Already falling behind with this religious travelogue - episode 3 (Africa) is tomorrow and I've only just watched no.2 on Iplayer (where you can still watch it for another 43 days from today). Rev. 'Indiana' Peter Owen Jones tours the Far East in search of exotic religion, taking in Taoism, Confucianism, Korean Pentecostalism, and a very strange 'all in one' Vietnamese religion which seems to centre around a giant bauble with a single eye in the middle of it.
It's still a fascinating programme, Jones contrasting the orderliness of some Far Eastern societies with the chaos of some of the rituals - one which involves lots of men dressing up in white, getting hopelessly drunk, lighting hand-held firebrands, and then racing one another down a flight of stone steps in the dark. Health and Safety it was not.

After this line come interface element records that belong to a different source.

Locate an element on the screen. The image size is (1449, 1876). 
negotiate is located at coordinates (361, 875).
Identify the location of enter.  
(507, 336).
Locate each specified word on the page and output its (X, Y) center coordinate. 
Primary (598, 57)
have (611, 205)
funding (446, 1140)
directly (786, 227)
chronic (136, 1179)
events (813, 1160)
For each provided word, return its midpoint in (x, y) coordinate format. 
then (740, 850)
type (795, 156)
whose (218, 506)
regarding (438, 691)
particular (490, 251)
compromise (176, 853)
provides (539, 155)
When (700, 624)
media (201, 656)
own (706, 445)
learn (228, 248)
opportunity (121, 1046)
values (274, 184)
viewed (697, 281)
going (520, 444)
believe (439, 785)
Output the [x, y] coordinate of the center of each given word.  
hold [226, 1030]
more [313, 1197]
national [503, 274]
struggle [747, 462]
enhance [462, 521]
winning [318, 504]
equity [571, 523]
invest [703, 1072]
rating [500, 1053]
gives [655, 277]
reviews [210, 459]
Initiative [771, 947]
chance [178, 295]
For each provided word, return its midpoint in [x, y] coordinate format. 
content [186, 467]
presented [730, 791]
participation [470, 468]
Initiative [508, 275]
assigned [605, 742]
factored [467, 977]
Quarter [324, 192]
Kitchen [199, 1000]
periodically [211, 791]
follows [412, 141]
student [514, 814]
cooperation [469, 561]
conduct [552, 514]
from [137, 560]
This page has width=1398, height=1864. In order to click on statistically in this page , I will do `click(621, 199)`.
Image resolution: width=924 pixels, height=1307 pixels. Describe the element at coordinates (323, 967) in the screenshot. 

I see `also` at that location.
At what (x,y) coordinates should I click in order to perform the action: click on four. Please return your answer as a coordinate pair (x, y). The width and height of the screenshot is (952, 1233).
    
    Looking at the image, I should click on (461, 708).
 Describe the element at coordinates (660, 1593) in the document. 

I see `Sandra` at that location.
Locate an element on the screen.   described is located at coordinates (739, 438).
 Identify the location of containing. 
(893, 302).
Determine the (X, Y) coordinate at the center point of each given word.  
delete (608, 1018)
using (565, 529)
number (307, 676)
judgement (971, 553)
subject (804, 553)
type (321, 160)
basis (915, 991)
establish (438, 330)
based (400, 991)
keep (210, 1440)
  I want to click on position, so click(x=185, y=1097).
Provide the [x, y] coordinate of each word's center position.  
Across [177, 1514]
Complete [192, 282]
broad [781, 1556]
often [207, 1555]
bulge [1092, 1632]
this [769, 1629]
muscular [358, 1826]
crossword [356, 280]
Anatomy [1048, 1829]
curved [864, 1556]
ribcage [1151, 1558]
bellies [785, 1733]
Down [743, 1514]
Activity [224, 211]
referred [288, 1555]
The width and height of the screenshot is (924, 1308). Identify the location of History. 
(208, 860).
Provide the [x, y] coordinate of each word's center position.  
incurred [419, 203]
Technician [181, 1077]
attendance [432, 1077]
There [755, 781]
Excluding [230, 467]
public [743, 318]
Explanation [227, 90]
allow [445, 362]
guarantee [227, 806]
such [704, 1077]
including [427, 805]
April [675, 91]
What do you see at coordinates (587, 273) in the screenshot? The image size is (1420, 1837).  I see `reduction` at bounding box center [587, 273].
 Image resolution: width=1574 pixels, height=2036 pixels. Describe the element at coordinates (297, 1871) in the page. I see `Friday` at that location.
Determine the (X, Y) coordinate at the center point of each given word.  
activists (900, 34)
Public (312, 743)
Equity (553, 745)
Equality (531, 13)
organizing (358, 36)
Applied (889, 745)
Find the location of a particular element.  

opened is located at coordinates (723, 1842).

It hardly seems to have set the BBC message board buzzing: perhaps that's because there isn't very long spent with each faith, and there isn't the time to really see a practitioner in action. There was a lot of interest in Father Lazarus, the monk featured in the final episode of Extreme Pilgrim last year, but we got to see and hear him at length. With 6 minutes per religion, it's hard to get that kind of acquaintance here. It's also quite hard to see the distinctives, though POJ does his best to sketch out the core beliefs of Taoism, Confucianism etc.
The other frustration I have is that most of the appraisal is aesthetic: apart from applauding the inclusivity of the Vietnamese eye religion (CaoDao I think it was called, they have statues of the prophets of every major religion in their main temple), most of Owens comments were about how beautiful, peaceful etc. something was. At prayer mountain, standing in front of hundreds of prayer cells built by Paul Yonggi Cho's church in Seoul, he remarked on how beautiful it was to hear people praying, and about how you could get yourself sorted out with God in one of the prayer cells. My understanding of Prayer Mountain was that the focus was more on intercession, asking God to move in Korea, North and South.
That avenue doesn't seem to be one which the programme explores: instead it's the direct mystical experience of God, and the meaningfulness or otherwise of rituals. It's quite privatised, and in a sense quite touristy - to evaluate things on how much they appeal to us, whether we enjoy them, and whether they give us that sense of the exotic that a far-flung foreign trip is supposed to impart.